“Все счастливые семьи похожи друг на друга, каждая несчастливая семья несчастлива по-своему.”
It’s the opening line of the classic novel Anna Karenina and translates as: “All happy families are alike; each unhappy family is unhappy in its own way.”
Doctor Eko Glonti, one of Georgia’s most revered winemakers, says it’s the same for soil: “Every unhappy soil has its own story.”
Eko, a former anaesthetist in cardiothoracic surgery, is now obsessed with the health of soil. In fact, he treats it like a patient, sees soil samples as the equivalent of taking blood to help diagnose a problem, and consults medical books for ideas on improving the soils in his vineyards and those of his grape suppliers.
He even believes the doctor’s Hippocratic Oath – “First, do no harm” – applies to viticulture.
'Don’t think that you’re a god'“Observe and be careful,” he advises, and make changes slowly. “Don’t think that you’re a god. Better to be humble.”
He continues: “First, you have to understand the soil. Theoretically, you can do everything to rebalance the soil. It’s possible; it’s really expensive, but it’s still possible. But because it’s expensive you must do it step by step.”
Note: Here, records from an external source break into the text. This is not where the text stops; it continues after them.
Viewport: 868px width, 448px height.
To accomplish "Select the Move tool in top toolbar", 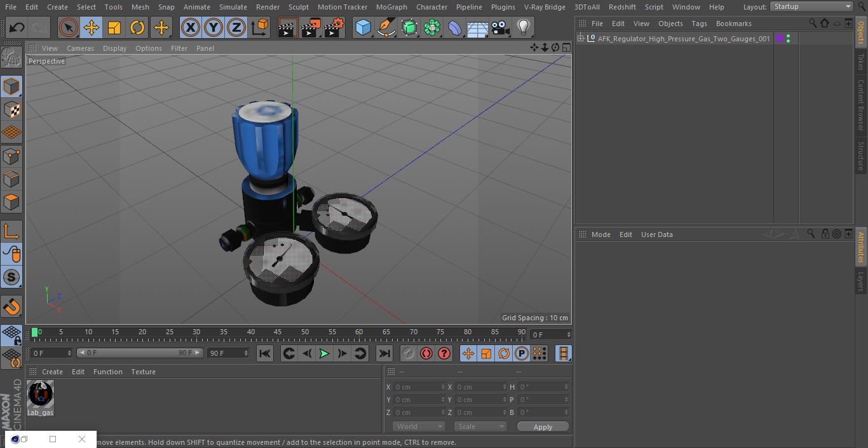I will point(92,28).
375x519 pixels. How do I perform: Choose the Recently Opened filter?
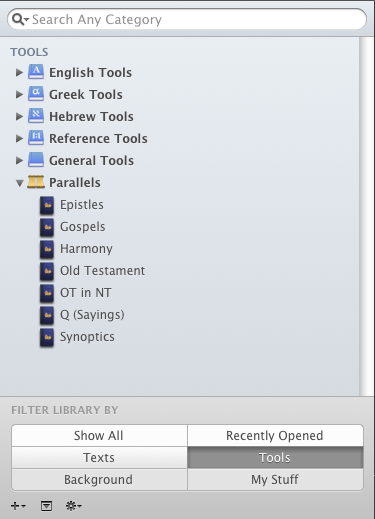pyautogui.click(x=275, y=436)
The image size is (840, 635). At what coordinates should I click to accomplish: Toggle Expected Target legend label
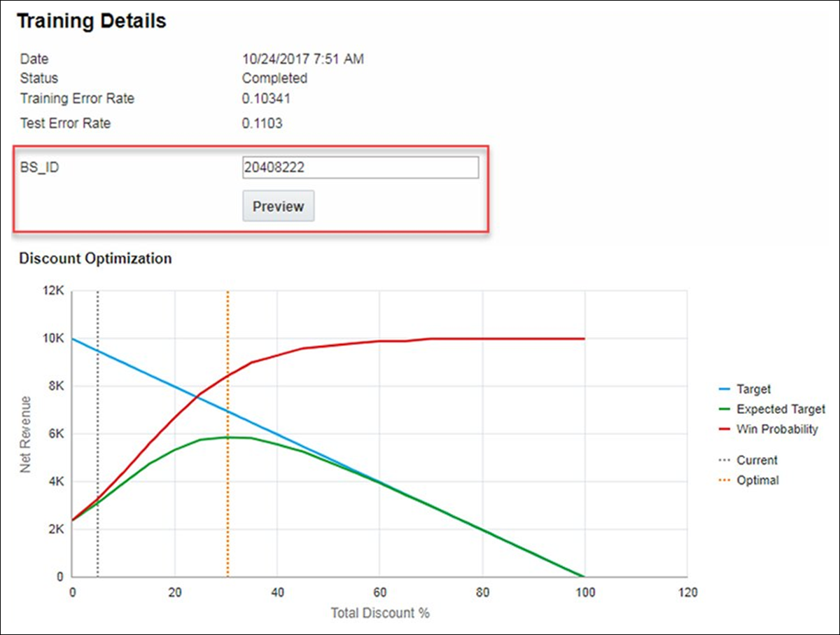(x=781, y=410)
Eko points out the soil “is living in its own way and when you are starting to intervene you should be careful… You should know the impact on your soil takes time and you can’t do everything in one go, it’s impossible.”
Eko, who became fascinated in geology after quitting medical practice, switched to winemaking in 2011. Now his organic wine brand, Lagvinari, is on the wine list of top restaurants in the UK, Norway, Austria, France, USA and Germany.
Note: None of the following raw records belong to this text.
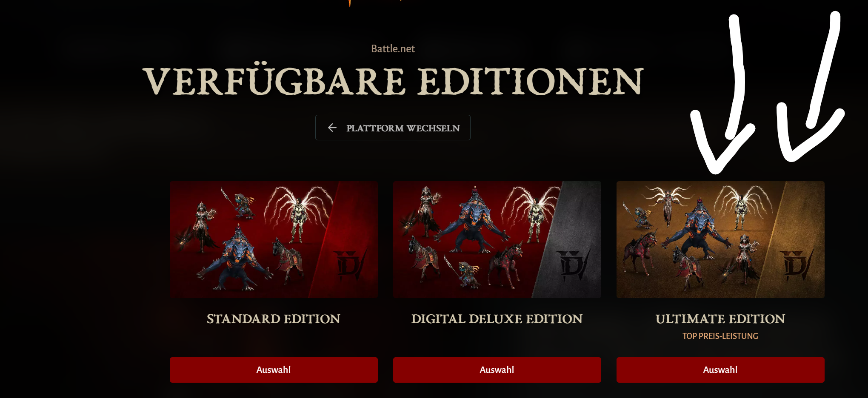
Task: Choose Auswahl under Standard Edition
Action: click(x=274, y=370)
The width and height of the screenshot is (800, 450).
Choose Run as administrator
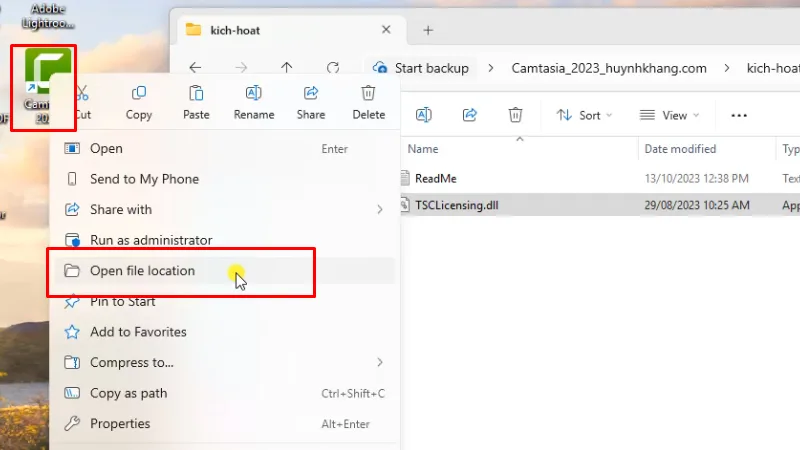pos(151,240)
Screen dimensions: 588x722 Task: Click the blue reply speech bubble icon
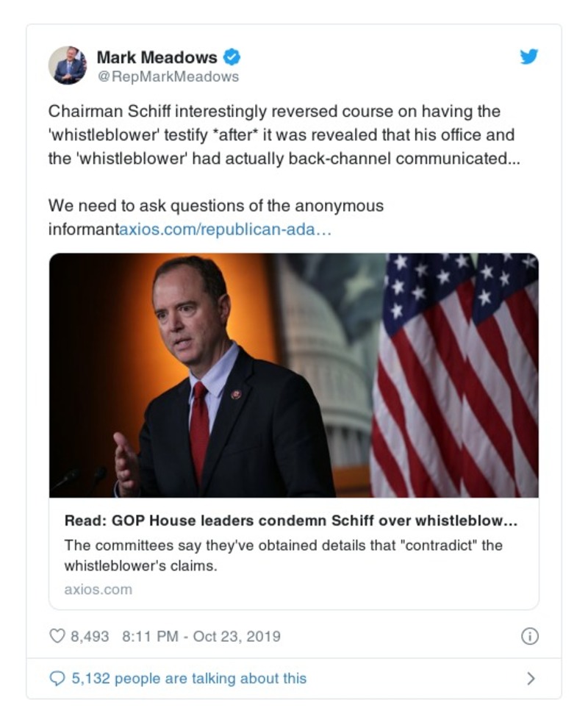click(x=57, y=679)
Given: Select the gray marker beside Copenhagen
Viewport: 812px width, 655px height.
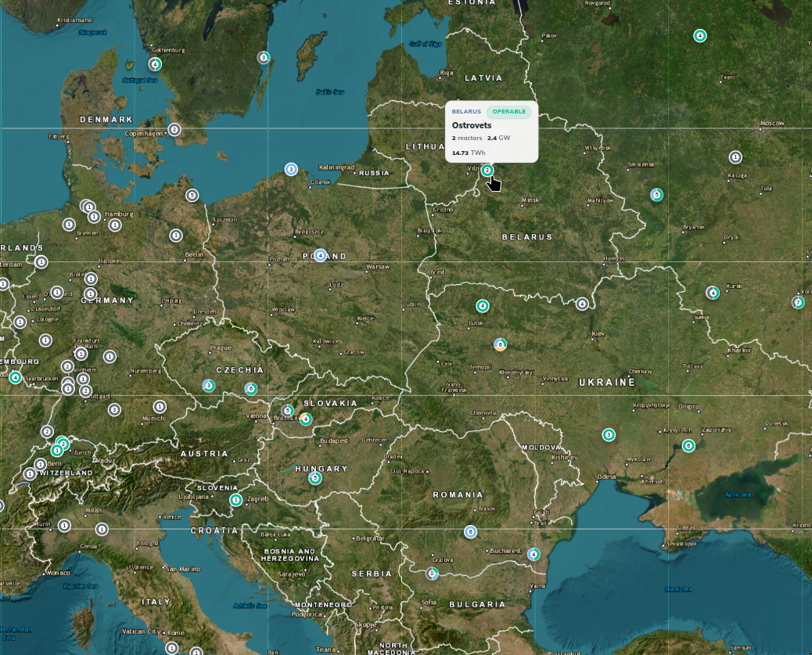Looking at the screenshot, I should pos(174,130).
While his vineyard work involves intervening with the soil to get healthy, balanced grapes, there is minimal intervention in his marani:
- Spontaneous fermentations in qvevri;
- Manual punchdowns (above);
- Natural clarification;
- The addition of a little SO2 after about a year, when the wine is stable, to avoid “blocking some processes”.
I have four Lagvinari wines from the 2018 vintage in front of me. All are made with indigenous grapes – Chinuri, Rkatsiteli, Tsolikouri, and Saperavi – and I’m itching to taste them, but Eko is more interested in talking about the soil than his wines.
“Soil is not just a mechanical compound of minerals or humus, it’s an integral organ,” he continues. “So, to make it function, you need everything working together – the air, the water, the minerals, the humus…
“Your soil should be an imprint of the mother rocks… In your glass is the voice of these rocks. You have to hear the stories of the rocks.”
'You have to hear the stories of the rocks'Eko has 5ha of vineyards himself and works with tenants on another 5ha of land in three regions: Kakheti, Kartli and Imereti. At the Lagvinari winery in the Kakheti region, Eko makes wine from indigenous grape varieties such as Krakhuna, Tsolikouri, Tsitska, Goruli Mtsvane, Saperavi, Otskhanuri Sapere, Aladasturi, and Chkhaveri.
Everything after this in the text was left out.